Goal of the exercise
Where in the data below does the word "Open" appear? Copy each line that holds it.

Given records
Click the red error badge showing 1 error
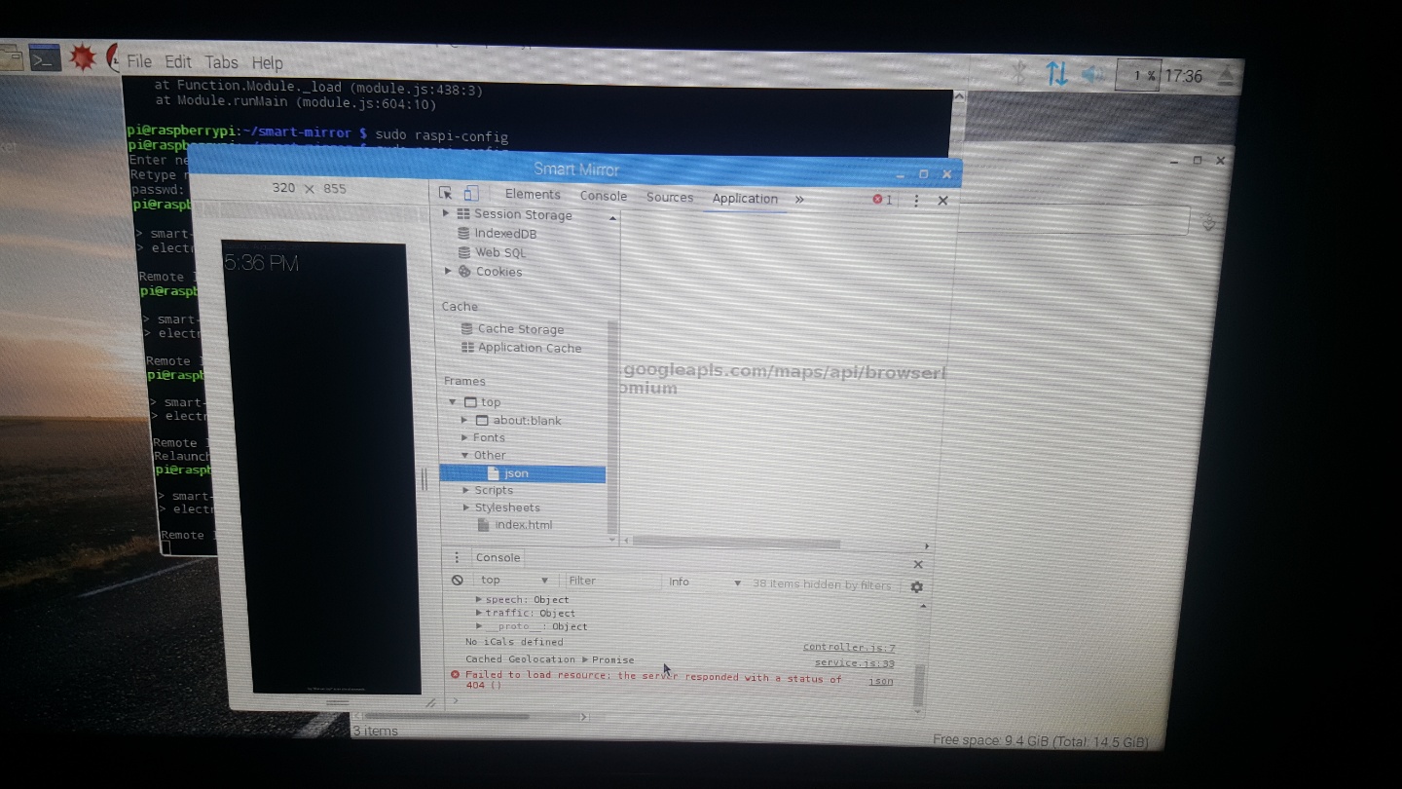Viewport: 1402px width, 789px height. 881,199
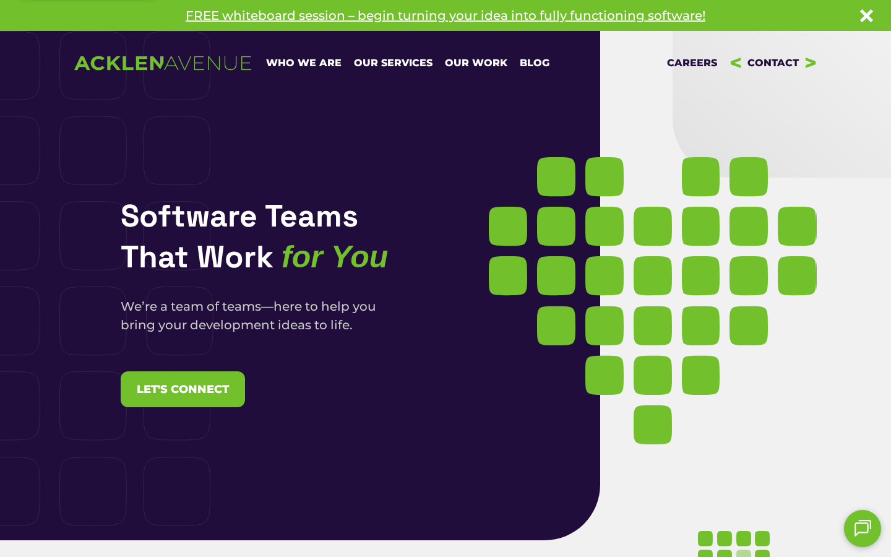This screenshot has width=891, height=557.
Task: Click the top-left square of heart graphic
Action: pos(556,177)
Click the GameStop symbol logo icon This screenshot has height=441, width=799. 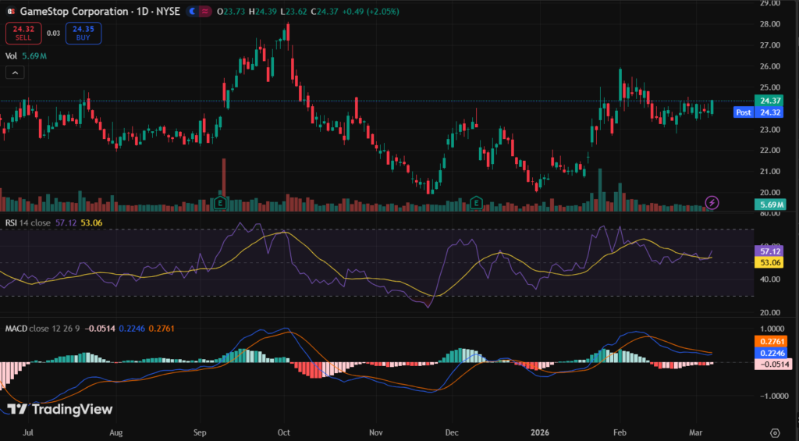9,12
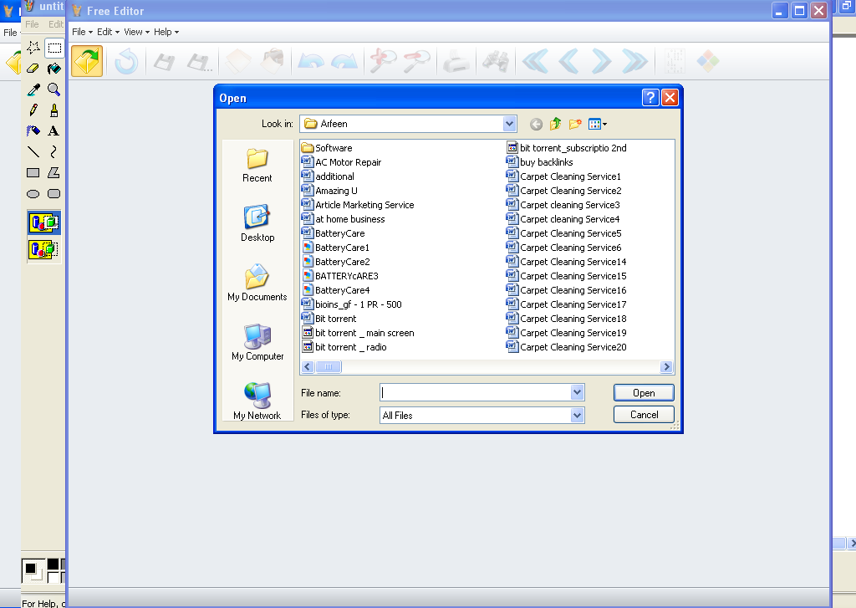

==

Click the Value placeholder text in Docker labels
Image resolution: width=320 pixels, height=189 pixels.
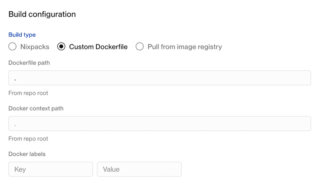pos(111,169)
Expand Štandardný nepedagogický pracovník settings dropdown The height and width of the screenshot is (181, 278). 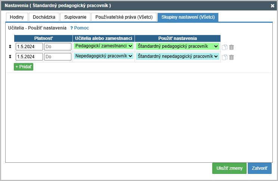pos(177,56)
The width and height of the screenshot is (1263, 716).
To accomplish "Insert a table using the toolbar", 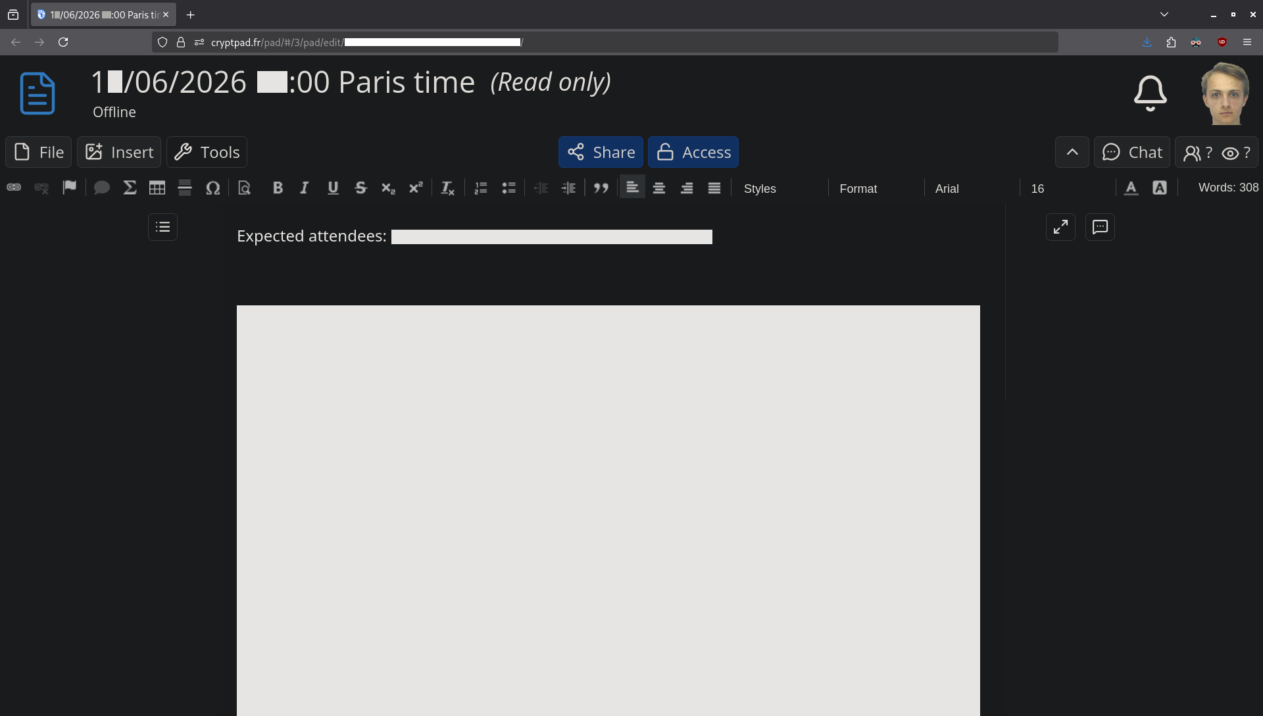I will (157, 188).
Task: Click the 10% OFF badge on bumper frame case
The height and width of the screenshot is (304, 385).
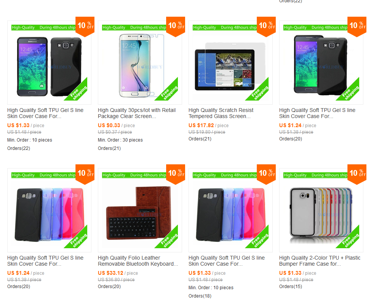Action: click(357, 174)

...

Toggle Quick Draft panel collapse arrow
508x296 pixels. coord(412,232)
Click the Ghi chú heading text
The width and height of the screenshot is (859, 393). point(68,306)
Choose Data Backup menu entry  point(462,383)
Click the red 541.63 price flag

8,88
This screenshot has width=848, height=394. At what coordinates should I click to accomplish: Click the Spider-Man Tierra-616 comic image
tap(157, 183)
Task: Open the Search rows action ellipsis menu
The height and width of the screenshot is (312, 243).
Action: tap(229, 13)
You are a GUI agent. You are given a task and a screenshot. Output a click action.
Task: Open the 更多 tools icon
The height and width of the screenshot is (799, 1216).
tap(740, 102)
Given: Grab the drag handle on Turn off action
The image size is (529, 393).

Finished task
Task: Open the Search rows action ellipsis menu
Task: Open the 更多 tools icon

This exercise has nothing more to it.